With a clear vision to reduce and break the cycle of poverty, OUWA contributed to the flourishing of affordable access to quality education not only in the capital city Accra in Ghana. There were learning places in Kumasi and serious attempts to scale to Gambia, Mali, and Burkina. In Gambia, OUWA ran a successful teacher training program with over 20 primary school teachers. In Burkina and Mali, the university elaborated an English as a Foreign Language (EFL) curriculum. The curriculum was designed in such a way that it would truly benefit those who wanted to learn English for academic purposes. In addition to the EFL curriculum program, headways were made in the conception of a physician Assistant program.

==Mobile pilots, scaling and lessons learned==
While pursuing an OpenIDEO Challenge—an international design and consulting firm based in California—OUWA's next evolution came in the unique form of how to provide education to refugees and improve learning opportunities in refugee camps.

The refugee camps’ program was undertaken as the first mobile pilot. It was carried out in two refugee camps in the Western region of Ghana: Ampain and Krisan.

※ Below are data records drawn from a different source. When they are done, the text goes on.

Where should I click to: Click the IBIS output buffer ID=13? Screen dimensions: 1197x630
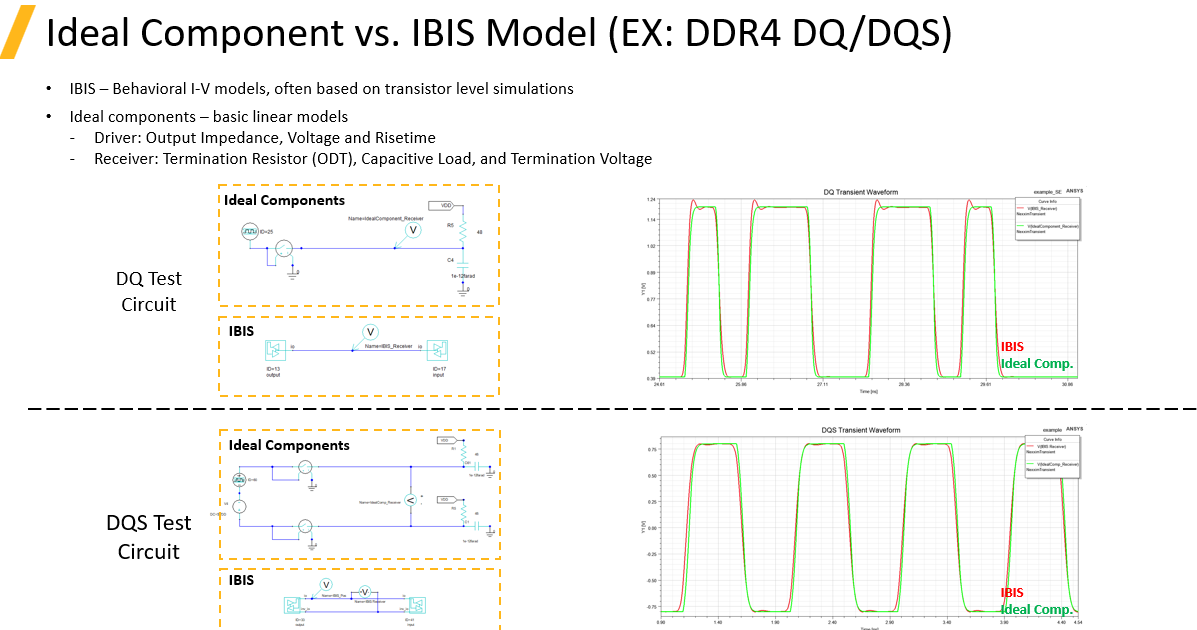click(x=275, y=350)
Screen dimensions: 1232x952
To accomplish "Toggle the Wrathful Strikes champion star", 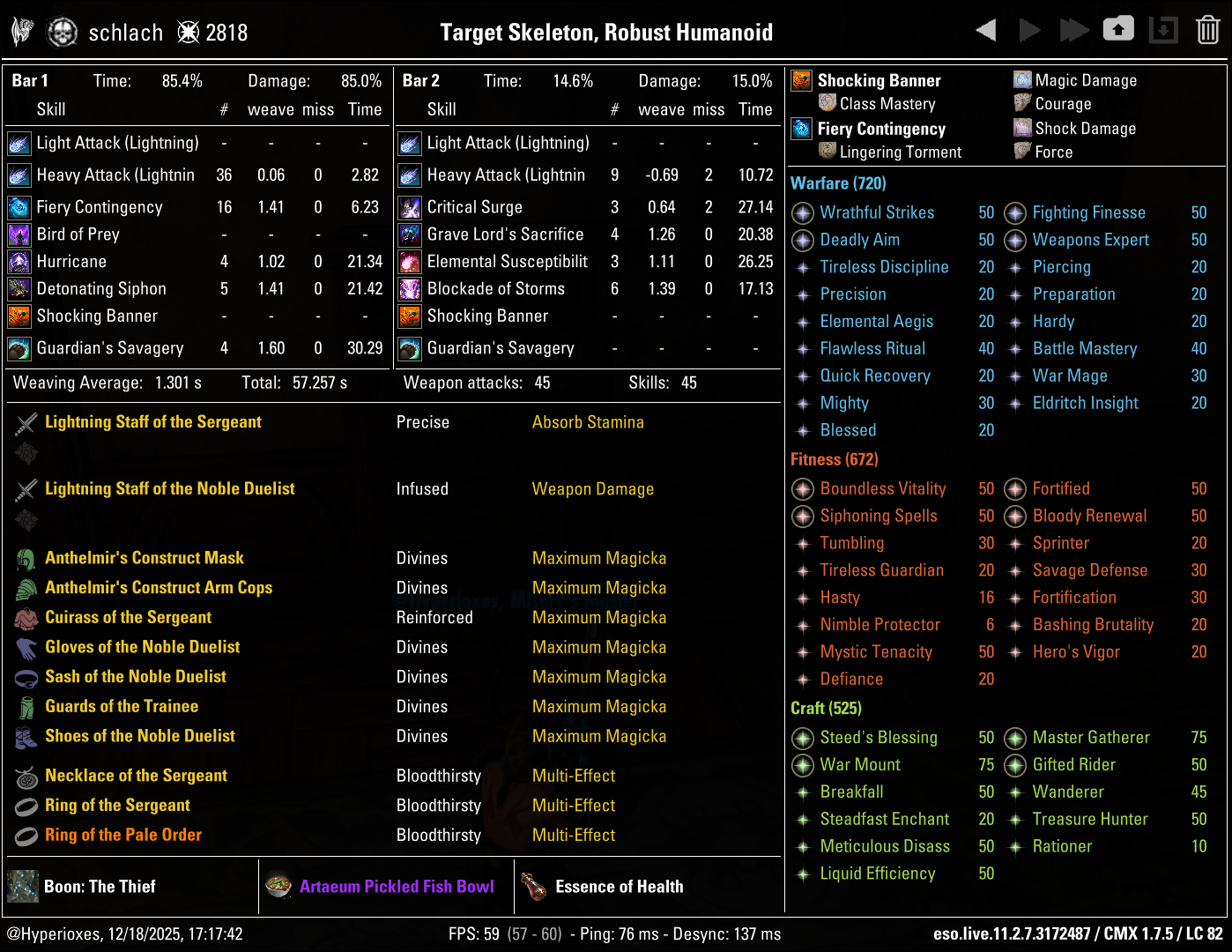I will (802, 212).
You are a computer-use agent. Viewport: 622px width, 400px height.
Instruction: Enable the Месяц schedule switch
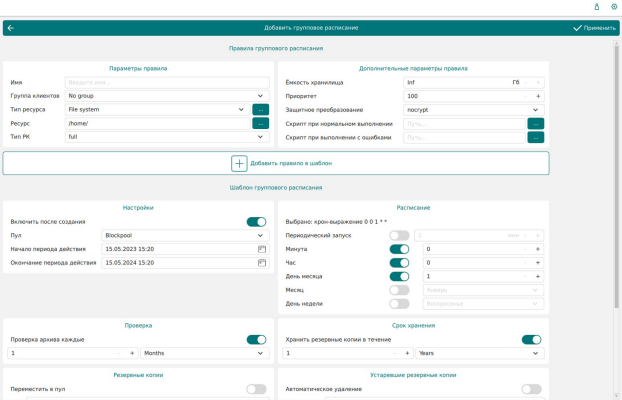coord(399,290)
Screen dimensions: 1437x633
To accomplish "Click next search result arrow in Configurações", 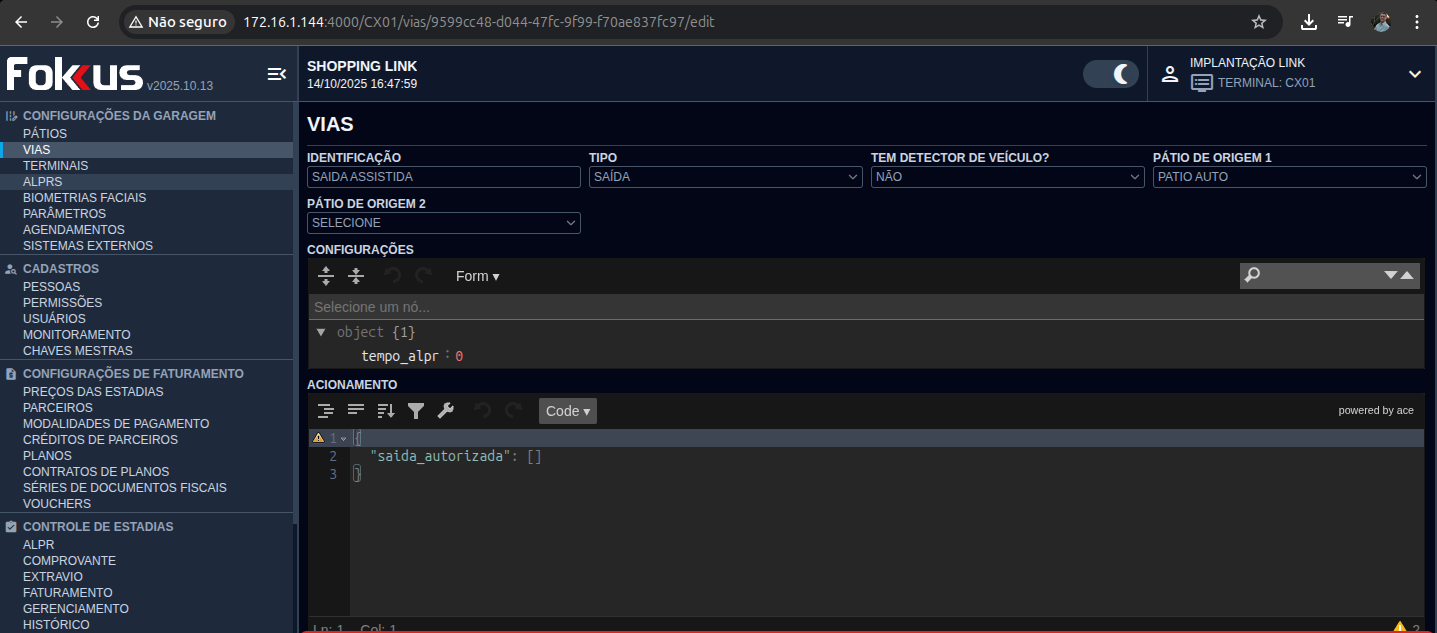I will tap(1390, 275).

For this pilot, OUWA partnered with École Polytechnique Fédérale de Lausanne (EPFL) a Swiss federal institute revered in entrepreneurship. About 100 refugees, from young to old, participated into the program. Open University of West Africa distributed smartphones pre-loaded with entrepreneurship courses and educational tools tailored to people living in these camps.

This pivot to mobile education in poorer regions turned out to be a major turning point for Open University of West Africa.

Key Learning points discovered while conducting the pilot cleared a new path forward. The pilot highlighted that there was a unique leverage point beyond providing set curriculum designed to usher a student through the standard institutional trajectory. After 4 years of leading OUWA, John Roberts understood that “what’s going to empower the masses is if you can help the person who is selling onions on the side of the road to diversify their products or figure out a value add, they potentially start earning four to five times as much income. The secondary effects from a development perspective can be truly overwhelming. Imagine someone earning a dollar a day suddenly able to earn 4 dollars a day, then they can go to a clinic and access services.” There is immediate benefit when improving the naturally occurring climate of entrepreneurship.

==The End of OUWA, Beginning of InvestED, PBC==
With the new understanding that scaling is much easier and more effective, in terms of reaching more underprivileged people, through mobile platforms, OUWA gave birth to InvestED. Whereas OUWA's goal was to provide affordable accredited education, InvestED will focus on non-accredited training and lifelong learning. OUWA existed with a mission to bring great education to those who lacked access and leveraged technology by being the last mile delivery system for open educational resources. Although OUWA has recently ceased operations, what was learned during the four years of blazing new trails has fueled the founding of InvestED: an android-based app “to educate struggling entrepreneurs towards financial stability via cutting-edge mobile technology.”